Sebbene sia già entrato ufficialmente in campo, nella brutta sconfitta della Reyer Venezia subita in casa vs il Promitheas Patrasso in 7DAYS Eurocup, oggi si è tenuta la prima conferenza stampa del “Mini Mamba” Andrew Goudelock. Ecco le sue prime parole:
“Dall’infortunio ho fatto un cammino molto lungo, fatto di lavoro, sacrificio e di grande pazienza e dedizione fin dal primo giorno che sono arrivato a Venezia grazie alla Reyer è stato un percorso duro. Ci sono stati degli intoppi poi superati”.
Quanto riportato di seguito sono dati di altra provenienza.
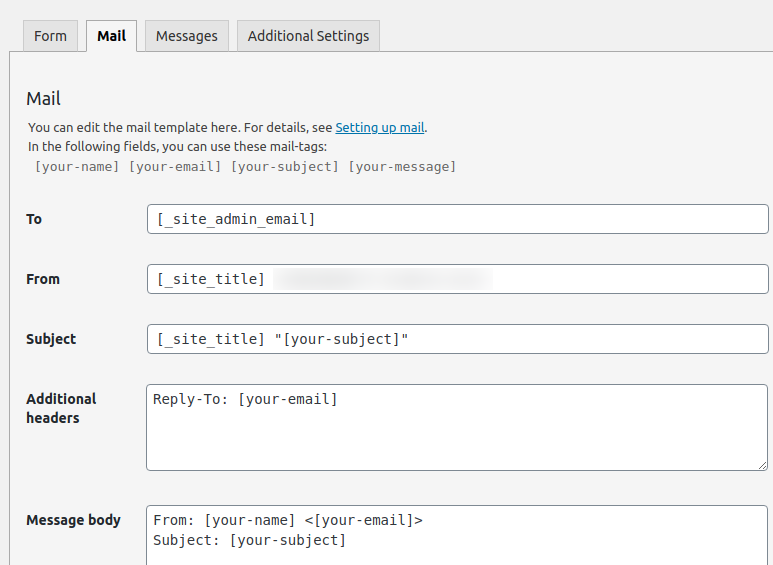Select the Mail tab
The width and height of the screenshot is (773, 565).
[111, 36]
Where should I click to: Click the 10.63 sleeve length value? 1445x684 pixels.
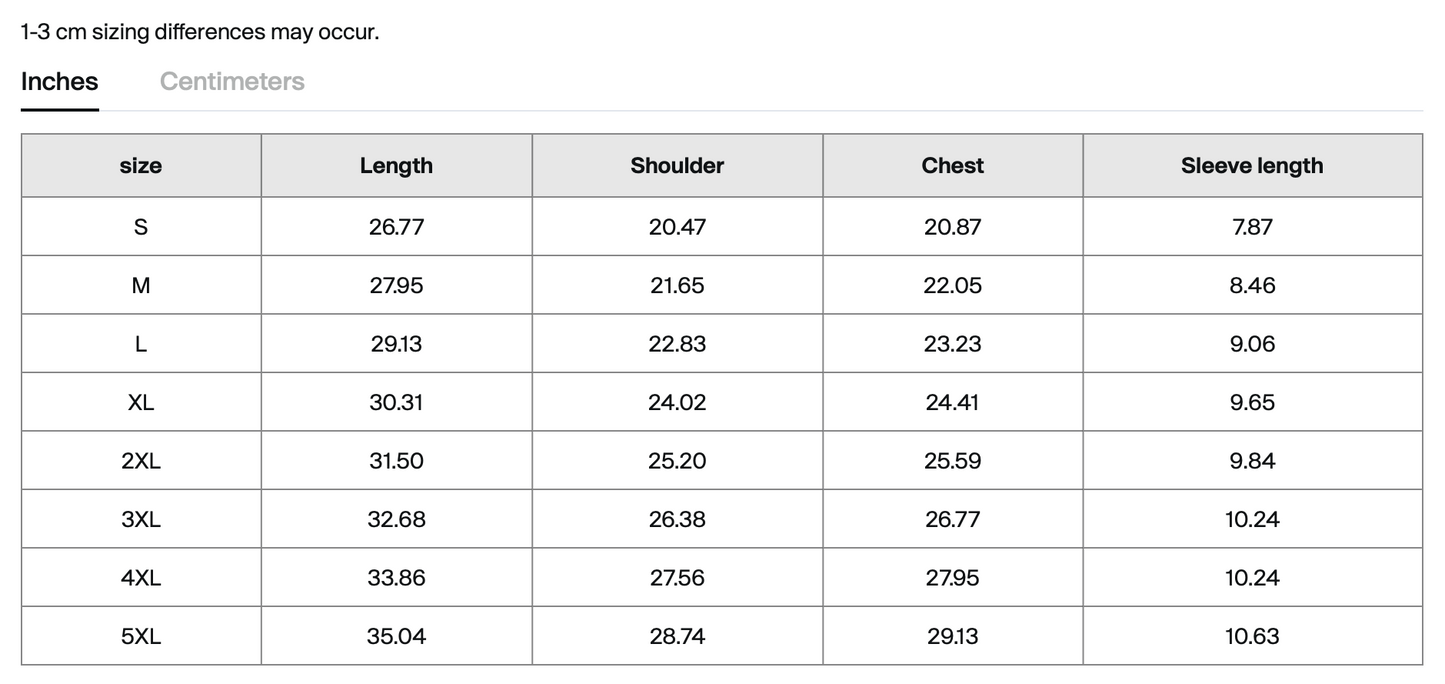(1251, 636)
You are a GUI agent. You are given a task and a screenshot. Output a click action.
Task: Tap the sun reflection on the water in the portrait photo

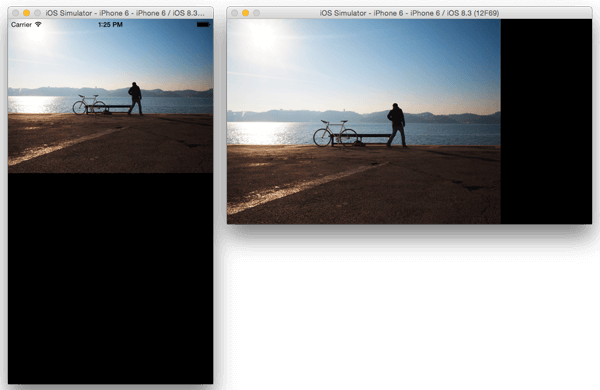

L’esordio in campo con la nuova maglia della Reyer:
“È stata una sensazione bellissima tornare sul parquet dopo più di un anno d’inattività. È stato strano perché era una situazione in cui non mi ero mai trovato. Nei primi minuti di partita ho cercato di non pensare al ginocchio ed escluse un paio di situazioni non ho avuto pensieri extra che non fossero quelli del gioco. È stata un grande gioia tornare a giocare”.
Il recupero
“Il mio recupero non è una questione di tempo, ma tornare in campo nella migliore condizione, non ho paura di quanto lavoro ancora ci sarà da fare perché gioco a basket da quando avevo 13 anni e so benissimo quali sono le dinamiche di questo sport. Mi sono reso conto che già dai primi allenamenti che ho fatto con la squadra ho preso confidenza con il ritmo delle partite in allenamento, cercando sempre di trovare la forma migliore contemporaneamente ad una forma mentale e di confidenza con la squadra. In questi mesi ho lavorato in totale sintonia con lo staff medico e quello tecnico della squadra, la mia condizione sta pian piano crescendo. Il mio obiettivo è di arrivare all’85% della condizone verso la fine della regular season per poi, negli eventuali playoff, cercare il 100% della forma. La cosa che però mi preme di più, oltre ovviamente a ritrovare la condizione migliore, è quello di trovare il modo di essere utile alla squadra, trovare la chimica con i nuovi compagni, di trovare un ruolo all’interno dei 12 giocatori”.
Il gruppo e il coach.
“La cosa che mi ha aiutato di più è quanto il Club abbia creduto in me il fatto di pensare di poter tornare a giocare a pallacanestro. Mi sono stati vicino in ogni momento da quando sono arrivato a Venezia. Tutti i compagni il coach e tutto lo staff per me hanno avuto un ruolo determinante nell’accogliermi e farmi sentire parte integrante del gruppo dentro e fuori dal campo. Logicamente io ho iniziato questa esperienza non giocando ma il fatto che la Società avesse grande fiducia in me e io fiducia nella mia capacità di tornare a giocare è stata fondamentale. Tutta l’atmosfera che si è creata intorno a me ha reso tutto più facile, sia il mio recupero che il mio inserimento. Tutto l’ambiente della Reyer Venezia ha giocato un ruolo determinante”.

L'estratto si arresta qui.